Knowing roughly what the watermarked words are allows researchers to perform two types of attacks. The first, known as a spoofing attack, allows a malicious attacker to use information gained from stealing a watermark to create text that can be disguised as containing the watermark. The second attack allows a hacker to scrub the text generated by her AI from the watermark, so the text can be disguised as if it was written by a human.

The team had an approximately 80% success rate in watermark spoofing and an 85% success rate in removing watermarks from AI-generated text.

Researchers not part of the ETH Zurich team, such as Soheil Feizi, associate professor and director of the Reliable AI Lab at the University of Maryland, also agree that watermarks are unreliable and vulnerable to spoofing attacks. are discovering.

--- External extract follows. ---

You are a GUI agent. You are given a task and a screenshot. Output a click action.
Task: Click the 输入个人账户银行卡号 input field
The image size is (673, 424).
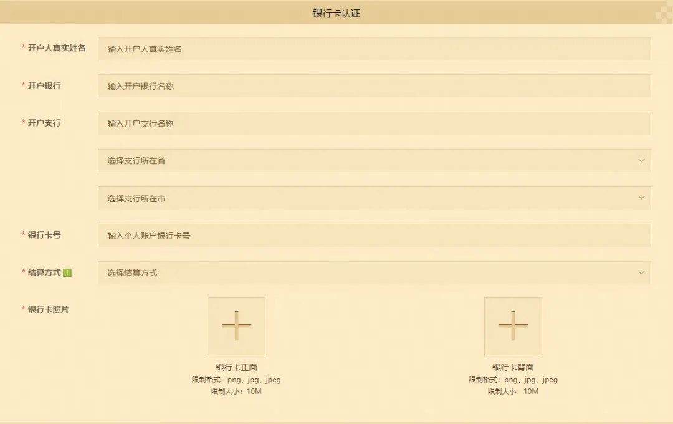pos(374,236)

ETH Zurich's findings confirm that these problems with watermarking still exist and extend to the most advanced types of chatbots and large-scale language models in use today, Feige said. Masu.

The study “highlights the importance of caution when deploying such detection mechanisms at scale,” he says.

Despite these findings, watermarking remains the most promising way to detect AI-generated content, said Nikola Jovanovic, a PhD student at ETH Zurich who worked on the study.

But more research is needed before watermarking can be deployed at scale, he added. Until then, we need to manage our expectations about the reliability and usefulness of these tools. “Even if it’s better than doing nothing, it’s still helpful,” he says.